-- BEGIN --
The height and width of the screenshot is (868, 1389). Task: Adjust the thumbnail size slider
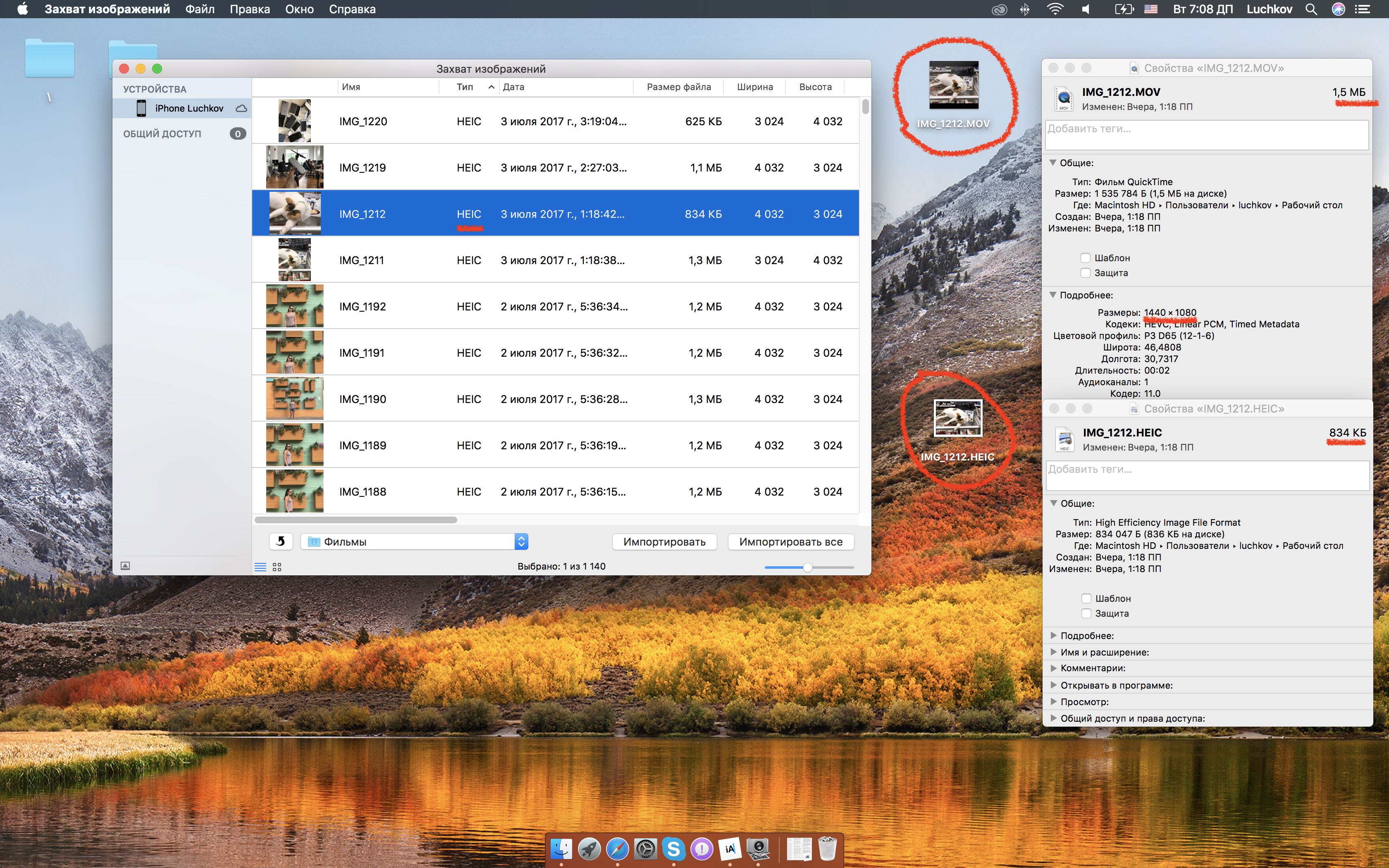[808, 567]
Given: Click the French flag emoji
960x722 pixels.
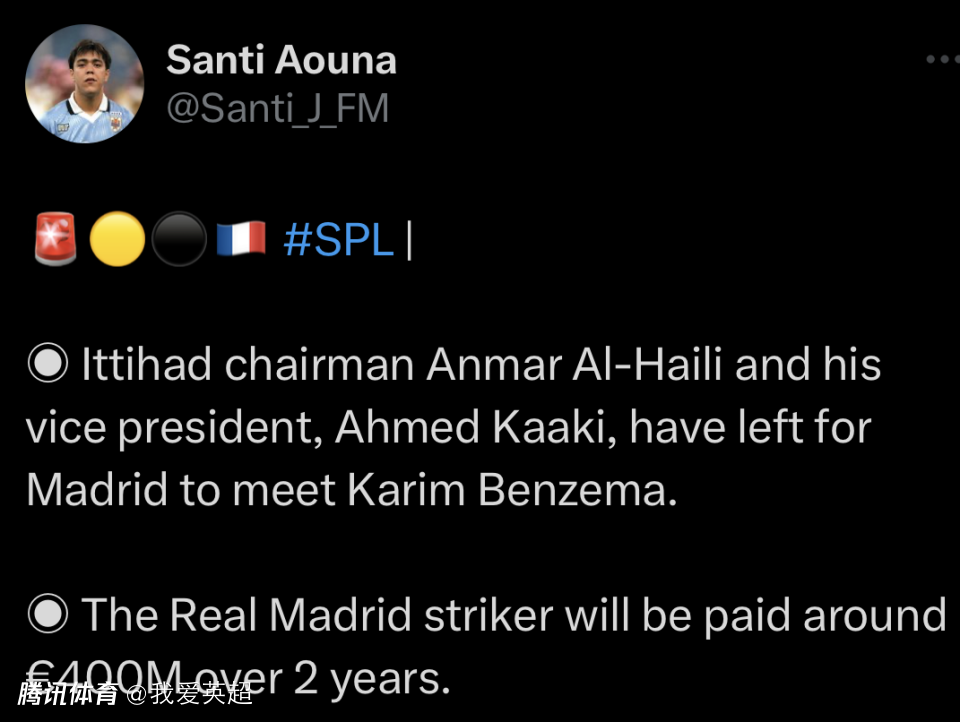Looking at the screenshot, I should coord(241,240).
-- END --
Exercise requirements:
Output the text of every record above verbatim, leaving out the pictures.

Correct output:
The height and width of the screenshot is (868, 1389). Task: Adjust the thumbnail size slider
[808, 567]
Given: Click the French flag emoji
960x722 pixels.
Looking at the screenshot, I should coord(241,240).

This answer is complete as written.